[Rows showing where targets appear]
(begin)
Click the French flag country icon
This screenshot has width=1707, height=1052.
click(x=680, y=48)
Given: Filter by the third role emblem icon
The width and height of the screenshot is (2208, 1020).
(end)
Rewrite the lines above, replacing "screenshot" with "image" wherever it occurs and keeping everything else the same.

FINISHED TASK
Click the French flag country icon
This image has width=1707, height=1052.
click(x=680, y=48)
Given: Filter by the third role emblem icon
The width and height of the image is (2208, 1020).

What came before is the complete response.